Miller-Rabin primality test, begginer reading pseudo code

Question

I was reading Miller-Rabin primality test Wiki and I can't understand something, it says that:

Now, let $n$ be prime with $n > 2$. It follows that $n − 1$ is even and we can write it as $2s \cdot d$, where $s$ and $d$ are positive integers ($d$ is odd). For each $a \in (\Bbb{Z}/n\Bbb{Z})^*$, either

$$a^{d} \equiv 1 \pmod{n}$$

or

$$a^{2^r \cdot d} \equiv -1 \pmod{n}$$

I understand this as, if the result is $1$ or $n - 1$, then it is probably prime.

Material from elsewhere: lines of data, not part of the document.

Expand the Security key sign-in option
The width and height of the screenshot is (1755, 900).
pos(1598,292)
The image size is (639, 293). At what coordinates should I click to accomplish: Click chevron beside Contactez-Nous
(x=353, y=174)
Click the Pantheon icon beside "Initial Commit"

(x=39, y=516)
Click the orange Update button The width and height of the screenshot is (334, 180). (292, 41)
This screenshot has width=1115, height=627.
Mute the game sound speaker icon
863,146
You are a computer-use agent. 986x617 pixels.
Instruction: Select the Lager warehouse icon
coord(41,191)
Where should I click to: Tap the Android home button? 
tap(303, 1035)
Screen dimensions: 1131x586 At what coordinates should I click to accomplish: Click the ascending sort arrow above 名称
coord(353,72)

But in the pseudo code says:

...
if x = 1 then return composite
...

I don't get it.

Also, I get $d$ by doing this:
$$ d = \frac{n-1}{4} $$

I work in Python, but I'm more of trying to learn all those math symbols such as $(\Bbb{Z}/n\Bbb{Z})^*$

When should I get composite and when probably prime?

Answer 1

First part of answer:

...
if x = 1 then return composite
...

This is correct, because if $x=1$ then all other squaring operations $x := x^2 \pmod{n}$ in the loop leave $x=1$ and therefore $$a^{2^r\cdot d} \not \equiv -1\pmod{n}$$

Second part: You get $s$ and $d$ from $n-1$ with a loop like this (the loop invariant is $n-1= 2^s d)$

d := n-1;   
s := 0;   
while even(d) do begin
  d := d/2;
  s := s+1;   
end;